Polestar 4: pre-flight briefing
What’s the line-up?
There are only two models in the Polestar 4 line-up: the standard £59,990 car with a single 268bhp motor driving the rear wheels; and the dual-motor flagship with a combined 536bhp from the motors, one over each axle, and active damping. Both feature the same 94kWh battery.
Data
Price £66,990 (£75,040 as tested)
Powertrain 94kWh battery, twin e-motors, all-wheel drive
Performance 536bhp, 506Ib ft, 3.7sec 0-62mph, 124mph
Weight 2255kg
Efficiency 3.9 miles per kWh (official), 3.2 miles per kWh (tested), 367-mile range (official), 301-mile range (tested)
Boot capacity 526 litres plus 15-litre frunk
Read our Polestar 4 review
Porsche Macan: pre-flight briefing
What’s the line-up?
The range kicks off with the basic £68,500 Macan, powered by a 355bhp electric motor.

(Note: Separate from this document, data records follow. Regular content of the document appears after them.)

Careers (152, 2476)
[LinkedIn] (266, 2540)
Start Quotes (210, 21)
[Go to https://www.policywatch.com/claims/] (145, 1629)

Three all-wheel-drive twin-motor models follow: the 382bhp Macan 4 priced at £71,200 (tested here), the 509bhp Macan 4S and the face-rearranging Turbo (630bhp, £96,900).
Data
Price £71,200 (£78,978 as tested)
Powertrain 95kWh battery, twin e-motors, all-wheel drive
Performance 382bhp, 479lb ft, 5.2sec 0-62mph, 137mph Weight 2330kg
Efficiency 3.4 miles per kWh (official), 3.2 miles per kWh (tested), 373-mile range (official), 322-mile range (tested)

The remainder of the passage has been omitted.